Przyjemnie było patrzeć na Dave'a Gahana, który śpiewając z wielotysięcznym chórem „Walking In My Shoes" uśmiechnął się beztrosko, bo widać było, że poczuł się na warszawskim stadionie jak w domu. Jeszcze sympatyczniej, gdy kończąc „Enjoy The Silence" zbliżył się do Martina Gore'a. Spojrzeli sobie prosto w oczy, a na ich twarze wstąpiła radość, na co podczas poprzedniego koncertu w Warszawie nie było szans, bo Gore spojrzenie rozmazane miał alkoholem. Teraz Dave przyłożył ucho do gitary kolegi i bawił się beztrosko gałką instrumentu, jakby chciał go wyłączyć i naprawdę usłyszeć tytułową ciszę.
Nie było na to szansy. Ani przez chwilę. Zwłaszcza podczas "Enjoy The Silence": wszyscy fani śpiewali hymniczny przebój Depeche Mode. To był jeden z tych momentów, kiedy na plecach czuje się wyjątkowe mrowienie.
Grają rocka
Fantastycznie przyjęto również „Personal Jesus". Tym razem trio rozpoczęło go wolno, jak przystało na bluesa. Z czasem rytm stawał się coraz szybszy, aż można było pomyśleć, że to koncert hard rockowej formacji, zwłaszcza gdy piekielnie mocne solo zagrał austriacki perkusista Christian Eigner.

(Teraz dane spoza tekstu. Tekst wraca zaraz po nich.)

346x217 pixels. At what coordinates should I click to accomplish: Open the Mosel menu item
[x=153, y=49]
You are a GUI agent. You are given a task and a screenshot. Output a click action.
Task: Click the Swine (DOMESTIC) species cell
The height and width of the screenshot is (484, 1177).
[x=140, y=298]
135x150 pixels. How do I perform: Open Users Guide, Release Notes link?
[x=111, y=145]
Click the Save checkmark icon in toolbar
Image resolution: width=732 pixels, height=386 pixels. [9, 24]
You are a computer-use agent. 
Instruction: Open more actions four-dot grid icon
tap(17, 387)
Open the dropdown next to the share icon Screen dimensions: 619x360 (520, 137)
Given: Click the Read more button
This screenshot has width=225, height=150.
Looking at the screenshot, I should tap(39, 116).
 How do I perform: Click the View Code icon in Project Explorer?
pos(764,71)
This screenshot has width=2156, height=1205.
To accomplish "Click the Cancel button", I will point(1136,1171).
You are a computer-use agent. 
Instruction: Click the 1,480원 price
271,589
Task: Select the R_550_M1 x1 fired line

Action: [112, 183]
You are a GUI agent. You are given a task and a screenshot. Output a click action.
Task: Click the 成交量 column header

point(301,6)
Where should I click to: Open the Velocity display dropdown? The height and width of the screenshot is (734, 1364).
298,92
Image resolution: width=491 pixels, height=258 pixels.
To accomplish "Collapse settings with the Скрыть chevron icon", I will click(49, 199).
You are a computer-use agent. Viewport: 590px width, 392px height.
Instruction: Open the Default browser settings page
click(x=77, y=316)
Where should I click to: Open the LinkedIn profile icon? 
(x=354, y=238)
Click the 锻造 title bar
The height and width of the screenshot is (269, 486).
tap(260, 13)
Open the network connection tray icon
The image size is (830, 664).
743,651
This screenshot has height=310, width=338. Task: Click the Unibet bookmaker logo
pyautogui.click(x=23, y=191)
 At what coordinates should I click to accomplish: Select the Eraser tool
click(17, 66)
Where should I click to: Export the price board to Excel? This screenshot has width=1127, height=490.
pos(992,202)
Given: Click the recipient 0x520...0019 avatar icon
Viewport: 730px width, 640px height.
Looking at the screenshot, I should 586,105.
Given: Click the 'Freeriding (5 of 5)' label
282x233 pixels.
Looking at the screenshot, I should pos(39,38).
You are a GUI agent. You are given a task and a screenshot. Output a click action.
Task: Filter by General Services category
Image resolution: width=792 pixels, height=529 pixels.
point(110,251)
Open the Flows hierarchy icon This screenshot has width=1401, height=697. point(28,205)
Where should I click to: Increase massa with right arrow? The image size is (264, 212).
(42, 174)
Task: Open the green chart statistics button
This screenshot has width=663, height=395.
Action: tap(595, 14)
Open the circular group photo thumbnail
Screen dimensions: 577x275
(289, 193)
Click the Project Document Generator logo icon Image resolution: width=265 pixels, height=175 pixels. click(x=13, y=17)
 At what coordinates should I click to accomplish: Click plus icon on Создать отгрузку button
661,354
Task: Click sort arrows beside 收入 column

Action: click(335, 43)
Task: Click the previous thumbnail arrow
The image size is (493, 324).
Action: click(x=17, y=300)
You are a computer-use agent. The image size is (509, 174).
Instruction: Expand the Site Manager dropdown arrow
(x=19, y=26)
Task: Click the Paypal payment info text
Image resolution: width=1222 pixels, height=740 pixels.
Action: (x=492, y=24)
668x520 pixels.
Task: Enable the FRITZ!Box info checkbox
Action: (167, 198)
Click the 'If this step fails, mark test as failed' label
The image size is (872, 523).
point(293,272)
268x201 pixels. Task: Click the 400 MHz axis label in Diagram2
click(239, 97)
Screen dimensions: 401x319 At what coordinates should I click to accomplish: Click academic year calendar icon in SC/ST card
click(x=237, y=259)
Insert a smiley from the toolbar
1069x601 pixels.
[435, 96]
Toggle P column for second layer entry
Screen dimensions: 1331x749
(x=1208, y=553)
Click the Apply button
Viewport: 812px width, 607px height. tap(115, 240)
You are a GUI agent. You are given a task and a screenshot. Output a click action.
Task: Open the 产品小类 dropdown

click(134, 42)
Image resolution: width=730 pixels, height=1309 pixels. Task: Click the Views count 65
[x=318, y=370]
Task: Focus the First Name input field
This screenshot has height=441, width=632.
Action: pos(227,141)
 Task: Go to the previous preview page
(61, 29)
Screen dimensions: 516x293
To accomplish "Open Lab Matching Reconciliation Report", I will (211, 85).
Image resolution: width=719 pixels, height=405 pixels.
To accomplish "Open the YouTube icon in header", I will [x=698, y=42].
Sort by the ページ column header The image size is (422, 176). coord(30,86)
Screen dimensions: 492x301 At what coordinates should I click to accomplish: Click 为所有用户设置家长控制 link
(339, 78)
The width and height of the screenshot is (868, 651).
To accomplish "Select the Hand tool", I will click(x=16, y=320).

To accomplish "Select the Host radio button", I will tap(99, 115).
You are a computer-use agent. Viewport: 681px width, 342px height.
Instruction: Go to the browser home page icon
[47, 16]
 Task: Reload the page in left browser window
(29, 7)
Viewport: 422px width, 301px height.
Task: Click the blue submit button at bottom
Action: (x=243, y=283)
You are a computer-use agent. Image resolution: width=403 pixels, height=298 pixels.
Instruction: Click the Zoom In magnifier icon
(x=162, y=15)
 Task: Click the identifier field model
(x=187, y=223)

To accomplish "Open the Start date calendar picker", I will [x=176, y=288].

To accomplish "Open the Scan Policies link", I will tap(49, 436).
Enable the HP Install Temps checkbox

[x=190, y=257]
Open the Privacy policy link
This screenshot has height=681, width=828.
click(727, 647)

To bliski współpracownik i współkompozytor Gahana, a jego obecność zmieniła oblicze muzyki Depeche Mode. Grube pałki w jego dłoniach były jak maczugi, którymi dudnił w bębny nadając electropopowej dotąd muzyce zespołu rockowe brzmienie. Zagrane jako pierwsze podczas wieczoru, awangardowo brzmiące elektroniczne chroboty z „Welcome To My World" należały do rzadkości. Długie sekwencje koncertu wypełniło bombardowanie fanów nowymi aranżacjami „Precious", „Black Celebration" czy „Barrel of A Gun". Ktoś kto dawno nie słyszał Depeche Mode miałby minę jak ukryty za czarnymi okularami Andy Fletcher, którego kamienna twarz nie wyrażała żadnych emocji. Czasami podnosił ręce z nad klawiatury, dając znak do chóralnego śpiewu.